In the spirit of International Women’s Day, CX Lavender’s KaLing Ng breaks down the traits that make women such uniquely exceptional leaders.

It’s no secret that in Australia’s media and advertising industry, leadership roles tend to be dominated by men. The MFA Industry Census shows that while 62% of all media agency employees are women, only 47% of management roles are held by women. We don’t have a comparable figure for creative agencies, but we know from the ACA’s Create Space Census that 1 in 4 female middle managers versus 1 in 10 male middle managers said they were likely to leave the industry based on their experience of discrimination and lack of inclusion.

Multitude studies have shown that having women in leadership roles increases productivity, enhances collaboration, inspires wholescale organisation dedication and loyalty, and is just plain good for business across any metric you can think of.

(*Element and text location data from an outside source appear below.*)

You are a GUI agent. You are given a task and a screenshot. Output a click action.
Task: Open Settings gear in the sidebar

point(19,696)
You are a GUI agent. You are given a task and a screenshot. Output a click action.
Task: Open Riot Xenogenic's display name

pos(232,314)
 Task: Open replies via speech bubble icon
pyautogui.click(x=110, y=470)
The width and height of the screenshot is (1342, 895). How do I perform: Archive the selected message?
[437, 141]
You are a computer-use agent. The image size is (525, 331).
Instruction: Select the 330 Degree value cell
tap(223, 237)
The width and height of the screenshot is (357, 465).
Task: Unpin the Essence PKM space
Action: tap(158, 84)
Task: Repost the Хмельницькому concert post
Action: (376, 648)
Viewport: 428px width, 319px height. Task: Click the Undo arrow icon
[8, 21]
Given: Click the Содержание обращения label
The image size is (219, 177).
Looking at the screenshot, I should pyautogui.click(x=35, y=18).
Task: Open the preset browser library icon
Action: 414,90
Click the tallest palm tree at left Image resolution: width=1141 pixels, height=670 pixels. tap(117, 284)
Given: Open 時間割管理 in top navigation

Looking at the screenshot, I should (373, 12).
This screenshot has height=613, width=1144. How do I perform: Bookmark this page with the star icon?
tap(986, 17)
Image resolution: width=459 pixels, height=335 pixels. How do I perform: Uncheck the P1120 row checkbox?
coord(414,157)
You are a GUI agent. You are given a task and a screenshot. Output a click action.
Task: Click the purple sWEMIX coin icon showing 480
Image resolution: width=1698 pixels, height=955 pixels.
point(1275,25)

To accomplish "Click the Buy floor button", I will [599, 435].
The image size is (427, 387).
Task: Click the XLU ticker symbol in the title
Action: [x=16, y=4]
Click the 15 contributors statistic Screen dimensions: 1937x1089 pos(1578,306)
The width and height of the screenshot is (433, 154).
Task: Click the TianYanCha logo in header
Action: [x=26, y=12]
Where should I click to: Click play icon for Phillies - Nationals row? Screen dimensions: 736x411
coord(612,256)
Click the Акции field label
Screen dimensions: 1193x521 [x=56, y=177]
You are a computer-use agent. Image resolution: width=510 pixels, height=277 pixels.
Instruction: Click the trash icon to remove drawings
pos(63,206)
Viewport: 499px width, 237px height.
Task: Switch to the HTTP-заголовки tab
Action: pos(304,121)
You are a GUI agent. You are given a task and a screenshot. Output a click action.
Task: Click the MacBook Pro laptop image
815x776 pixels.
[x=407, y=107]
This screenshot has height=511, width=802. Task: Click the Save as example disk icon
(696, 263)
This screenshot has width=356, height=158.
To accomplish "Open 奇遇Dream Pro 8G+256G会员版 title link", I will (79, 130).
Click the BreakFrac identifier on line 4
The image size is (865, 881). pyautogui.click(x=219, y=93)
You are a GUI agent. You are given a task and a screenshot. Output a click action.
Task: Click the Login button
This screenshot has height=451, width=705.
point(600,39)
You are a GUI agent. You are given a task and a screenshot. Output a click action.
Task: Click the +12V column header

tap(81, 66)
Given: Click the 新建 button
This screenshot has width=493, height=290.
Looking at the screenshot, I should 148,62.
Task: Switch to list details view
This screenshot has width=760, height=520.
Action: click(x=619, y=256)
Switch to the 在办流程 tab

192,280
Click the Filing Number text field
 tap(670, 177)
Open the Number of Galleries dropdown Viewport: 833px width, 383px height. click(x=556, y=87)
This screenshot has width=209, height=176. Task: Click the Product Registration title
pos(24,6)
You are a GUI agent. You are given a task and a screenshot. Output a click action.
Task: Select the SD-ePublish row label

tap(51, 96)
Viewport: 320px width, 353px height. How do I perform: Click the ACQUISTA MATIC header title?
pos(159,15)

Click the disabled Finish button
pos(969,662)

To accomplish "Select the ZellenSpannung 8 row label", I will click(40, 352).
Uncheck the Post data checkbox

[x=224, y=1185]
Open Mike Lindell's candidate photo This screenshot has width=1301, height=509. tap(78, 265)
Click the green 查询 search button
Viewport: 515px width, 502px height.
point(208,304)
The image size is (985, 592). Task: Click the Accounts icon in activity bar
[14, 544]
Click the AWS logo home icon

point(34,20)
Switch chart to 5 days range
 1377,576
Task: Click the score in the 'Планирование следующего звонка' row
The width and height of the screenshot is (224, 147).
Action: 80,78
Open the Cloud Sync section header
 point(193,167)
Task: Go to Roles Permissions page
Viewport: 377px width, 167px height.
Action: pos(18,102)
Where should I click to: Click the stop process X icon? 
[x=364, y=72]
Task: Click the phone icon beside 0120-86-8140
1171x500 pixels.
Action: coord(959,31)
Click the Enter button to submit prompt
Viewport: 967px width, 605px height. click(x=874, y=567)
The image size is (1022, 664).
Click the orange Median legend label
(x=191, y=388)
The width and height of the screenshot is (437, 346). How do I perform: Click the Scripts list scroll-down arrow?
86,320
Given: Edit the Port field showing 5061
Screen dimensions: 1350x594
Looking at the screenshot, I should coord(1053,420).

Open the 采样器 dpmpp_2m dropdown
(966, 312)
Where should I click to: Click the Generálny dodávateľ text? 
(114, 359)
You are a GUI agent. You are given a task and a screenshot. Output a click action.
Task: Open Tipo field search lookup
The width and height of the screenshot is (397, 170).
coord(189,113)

Throughout my career, I’ve had the great fortune of working with and for some brilliant women in leadership roles. Through close observation, I’ve grown to understand their decision-making processes, the dynamics and subtleties of their personality and style, and other special qualities women possess and apply to the way they lead and motivate their teams.

This has helped me in my own journey as I evolve my leadership style, and I’ve boiled it down to three underrated traits which I aim to emulate. I think of these as the quiet powers of female leadership.

Raise by raising others
Exceptional female leaders lift their colleagues and team up with them as they rise to the top. They do so by fostering the teams’ wellbeing and unlocking the potential of each individual and of the group combined, instead of viewing leadership as a self-interested career destination to arrive at by stepping over and around people.

It’s a leadership style of servitude and having served under a number of different leaders, I’ve seen first-hand that there is nothing more motivating and loyalty-inducing than fully trusting your leader’s singular purpose is to make others around her better.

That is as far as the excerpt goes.